In a statement, Fluor said it established reserves in 2022 "sufficient to fund the settlement ... and expects no material earnings effect during 2023." The SEC agreement follows a previous announcement that the U.S. Justice Dept. "had ended its investigation," the firm said, adding that it “fully cooperated with the SEC" in its review of company financials. 

According to Fluor, the SEC probe focused on "accounting errors on legacy risk projects and associated internal controls weaknesses that were remedied in connection with the filing of our 2019 10-K in September 2020."  Chairman and CEO David Constable notes a "refreshed" board of directors and new management team "that is driving a balanced risk profile."  

He joined the firm as CEO in early 2021.

Fluor did not admit or deny SEC findings, said the agency, also noting that the firm’s “remedial acts and cooperation factored into the settlement decision.” According to the commission, the executives also did not admit or deny agency findings, and will pay penalties ranging from $15,000 to $25,000. 

The SEC probe related to two projects the company said “are now largely completed." 

According to legal documents and media reports, one project involves Fluor design-build work at a U.S. Army ammunition depot in Radford, Va., Fluor overstated its annual net earnings by $51 million (22%) in 2016; by $38 million (25%) in 2017; and $43 million (25%) in 2018, and understated its net loss by $3 million (5%) in the first quarter of 2019, according to SEC. 

The other is a Shell U.K. oil and gas project in the North Sea.

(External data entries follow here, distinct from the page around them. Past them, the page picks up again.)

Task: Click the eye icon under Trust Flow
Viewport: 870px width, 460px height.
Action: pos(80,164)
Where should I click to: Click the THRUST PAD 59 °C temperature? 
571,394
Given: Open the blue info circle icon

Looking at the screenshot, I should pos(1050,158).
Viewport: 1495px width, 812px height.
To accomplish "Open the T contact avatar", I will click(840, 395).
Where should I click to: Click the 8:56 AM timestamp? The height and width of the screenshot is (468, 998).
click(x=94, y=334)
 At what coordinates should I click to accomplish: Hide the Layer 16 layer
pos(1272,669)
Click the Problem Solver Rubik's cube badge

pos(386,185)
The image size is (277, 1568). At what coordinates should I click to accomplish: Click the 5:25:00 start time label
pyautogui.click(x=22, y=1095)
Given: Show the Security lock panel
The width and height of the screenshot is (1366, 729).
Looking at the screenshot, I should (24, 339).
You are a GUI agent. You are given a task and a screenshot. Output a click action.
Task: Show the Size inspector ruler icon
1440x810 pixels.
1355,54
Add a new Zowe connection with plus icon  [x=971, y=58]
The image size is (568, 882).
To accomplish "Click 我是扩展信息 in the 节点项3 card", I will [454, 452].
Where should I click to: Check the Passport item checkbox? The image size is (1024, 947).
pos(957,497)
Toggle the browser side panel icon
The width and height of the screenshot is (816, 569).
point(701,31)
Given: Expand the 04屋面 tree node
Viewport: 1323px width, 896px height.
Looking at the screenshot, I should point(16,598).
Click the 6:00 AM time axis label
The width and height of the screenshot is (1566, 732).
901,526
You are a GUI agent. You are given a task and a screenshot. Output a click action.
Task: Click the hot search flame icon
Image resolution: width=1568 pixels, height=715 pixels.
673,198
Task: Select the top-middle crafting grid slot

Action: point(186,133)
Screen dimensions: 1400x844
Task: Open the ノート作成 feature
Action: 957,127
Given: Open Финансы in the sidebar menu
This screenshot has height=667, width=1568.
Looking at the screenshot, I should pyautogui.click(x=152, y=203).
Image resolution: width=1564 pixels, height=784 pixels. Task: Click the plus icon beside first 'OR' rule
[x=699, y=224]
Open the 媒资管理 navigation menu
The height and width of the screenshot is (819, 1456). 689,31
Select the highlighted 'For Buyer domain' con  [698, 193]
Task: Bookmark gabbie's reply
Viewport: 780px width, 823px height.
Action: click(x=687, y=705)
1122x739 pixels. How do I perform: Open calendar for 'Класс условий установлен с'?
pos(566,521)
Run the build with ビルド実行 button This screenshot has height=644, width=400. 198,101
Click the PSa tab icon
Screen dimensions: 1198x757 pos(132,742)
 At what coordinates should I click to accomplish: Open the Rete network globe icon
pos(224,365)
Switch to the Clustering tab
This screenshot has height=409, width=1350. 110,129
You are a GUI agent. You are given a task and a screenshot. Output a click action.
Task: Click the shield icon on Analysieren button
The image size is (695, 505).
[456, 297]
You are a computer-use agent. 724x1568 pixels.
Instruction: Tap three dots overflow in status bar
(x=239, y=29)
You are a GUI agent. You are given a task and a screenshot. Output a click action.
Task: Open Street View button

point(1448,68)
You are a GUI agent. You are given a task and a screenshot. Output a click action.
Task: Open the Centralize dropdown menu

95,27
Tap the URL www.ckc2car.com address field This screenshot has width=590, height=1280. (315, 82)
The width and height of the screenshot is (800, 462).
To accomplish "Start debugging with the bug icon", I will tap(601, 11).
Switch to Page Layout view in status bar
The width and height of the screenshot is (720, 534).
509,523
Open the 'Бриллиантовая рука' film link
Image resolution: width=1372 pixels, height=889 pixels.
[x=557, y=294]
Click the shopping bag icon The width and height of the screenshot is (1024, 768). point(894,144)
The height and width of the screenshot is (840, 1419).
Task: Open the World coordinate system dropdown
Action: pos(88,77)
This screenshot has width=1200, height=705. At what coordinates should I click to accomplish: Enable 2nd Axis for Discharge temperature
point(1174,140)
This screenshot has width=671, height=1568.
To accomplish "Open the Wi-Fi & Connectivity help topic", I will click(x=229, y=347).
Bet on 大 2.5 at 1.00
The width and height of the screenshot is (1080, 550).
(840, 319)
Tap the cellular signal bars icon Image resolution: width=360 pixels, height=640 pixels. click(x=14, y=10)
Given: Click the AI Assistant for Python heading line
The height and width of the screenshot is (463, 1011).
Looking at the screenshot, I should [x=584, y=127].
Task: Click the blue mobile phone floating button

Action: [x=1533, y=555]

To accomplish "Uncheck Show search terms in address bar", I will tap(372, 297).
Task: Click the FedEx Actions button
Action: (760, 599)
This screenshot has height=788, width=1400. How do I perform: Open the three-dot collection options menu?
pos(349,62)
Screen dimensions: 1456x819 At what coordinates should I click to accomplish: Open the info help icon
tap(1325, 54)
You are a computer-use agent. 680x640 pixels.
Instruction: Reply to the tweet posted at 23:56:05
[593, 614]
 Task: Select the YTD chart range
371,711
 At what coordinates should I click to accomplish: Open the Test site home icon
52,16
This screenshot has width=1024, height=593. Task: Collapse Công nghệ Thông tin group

Fluor managed design and construction of a floating offshore storage and production vessel at the site off the coast of England. The final subcontract terms were “significantly more expensive” than Fluor had either anticipated or budgeted for in its contract bid, according to SEC. It says Fluor’s delayed recognition of its loss for two quarters resulted in the company overstating net earnings by $17 million (22%) in the second quarter of 2018.

Fluor did its own probe of the accounting misstatements and in 2020 restated its financials for fiscal years 2016 through 2018 and the quarters ending March 31, 2018, through Sept. 30, 2019, correcting the materially overstated net earnings.

McDermott Ex-Execs Also Probed

The Fluor settlement follows one in June by SEC involving two former top executives of contractor McDermott International—former CEO David Dickson, who left the firm in 2021, and ex-CFO Stuart Spence, who left in 2019. The agency review of its financials stemmed from the executives' role in improperly approving in 2018 a quarterly loss forecast "and related disclosures" for EPC work on the estimated $6.7-billion Cameron LNG export terminal project in Hackberry, La., SEC said. 

The work was done under a joint-venture contract awarded to McDermott in 2014 with contractor Chiyoda.

Without admitting or denying SEC findings, Dickson and Spence each agreed to a cease-and-desist order that includes civil penalty fines of $100,000 and $40,000, respectively, SEC said.

In a statement at the time, McDermott said it "cooperated with the SEC and is pleased that the investigation has come to conclusion with no action against the company." 

Michael McKelvy joined McDermott as CEO in early 2022.

The project, which includes three LNG liquefaction trains with a projected export capacity of 12 million tons per year, began operation in August 2020, said a McDermott announcement.

McDermott also announced this month an agreement with creditors and stakeholders under which it will gain a $250-million cash infusion for operations and begin a process to restructure its debt.